Gallery Chemould has a new address. The present 800 square feet space in Jehangir Art Gallery has recently found an extension in a 5,000 sq ft gallery on Prescott Road. For a gallery with its origins in a humble photo frame shop in Mumbai’s Princess Street, Chemould has not done too badly.
In the current art scene that’s increasingly aggressive with more and more galleries throwing open their doors to artists and buyers, its 44-year existence is, certainly a good measure of its success.
Proprietor Shireen Gandhy, 42, barely two years younger than the gallery started by her father Kekoo Gandhy attributes the long innings to a personalised interaction with artists. "Artists are very fragile people. It’s important (to them) that their artistic needs be understood. Given our long association with them, the relationship is not just commercial… we’ve become something of a sounding board to them."
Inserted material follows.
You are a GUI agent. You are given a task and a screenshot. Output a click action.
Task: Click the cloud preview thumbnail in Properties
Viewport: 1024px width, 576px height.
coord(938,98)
In a world where art dealers and galleries spring up looking for new money and newer artists to feed on, Chemould has an old-world charm that offers a sturdy touch. Amid the cacophony of new names, Chemould has retained its edge in a changing Mumbai - and world.
The beginning may have been small but Chemould’s owners had to their credit the biggest names in business. In fact, MF Husain started his career with Chemould, as did SH Ara. In fact, Husain’s Doll’s Wedding, part of an exhibition at Chemould, was picked up by American collector Wayne Hartwell for Rs 300.
Like most other galleries, Chemould charges a third of the price of the painting as commission but has the first mover advantage - with tell-tale archival material in the form of photographs, and documentation of artists and their works.
What also works in their favour is the price flexibility. You can still pick up something for as low as Rs 200, and there is something good that can go as high as Rs 20 lakh.
The Chemould Framing Factory was started by Kekoo Gandhy and his brother Rusi in 1940 with help from a Belgian gentleman called Van Damme – whose father was a framer and restorer. It is in the photo-frame shop where some of the gallery's first exhibitions were held.
It was a natural favourite with top rung artists like Ara and Hussain who came to the shop for getting their works framed and mounted. It was such rarefied company that honed Kekoo Gandhy’s interest in art. So much so that he set up his very own art gallery named Chemould in 1963 just above the Jehangir Art Gallery in Kala Ghoda, very casually becoming an arthouse landmark for the city.
Shireen's father Kekoo, because of his association with Dutch and Italians interested in art was among the first to glamourise art by exhibiting works at parties hosted by prominent citizens like Naval Tata.
In keeping with the changing times, Shireen, when she took up the reins of the family business dedicated her efforts to finding new talent. It appeared to her a good way to stay ahead. Atul Dodiya and Jitish Kallat, both counted among top-drawer younger artists, started their career by showcasing their works at Chemould.
"It is a matter of great excitement when you discover a new artist. They are like wine and you need to give them time to mature. There is, of course, the inherent risk that you may miss the boat or pick somebody too early who does not evolve. But it is nevertheless exciting," says Shireen.
Shireen Gandhy's unique selling proposition may raise eyebrows among some of the latter-day art hustlers, but it has worked, in the true spirit of Mumbai.
"Sincerity, honesty and business ethics have sustained us for this long," she says.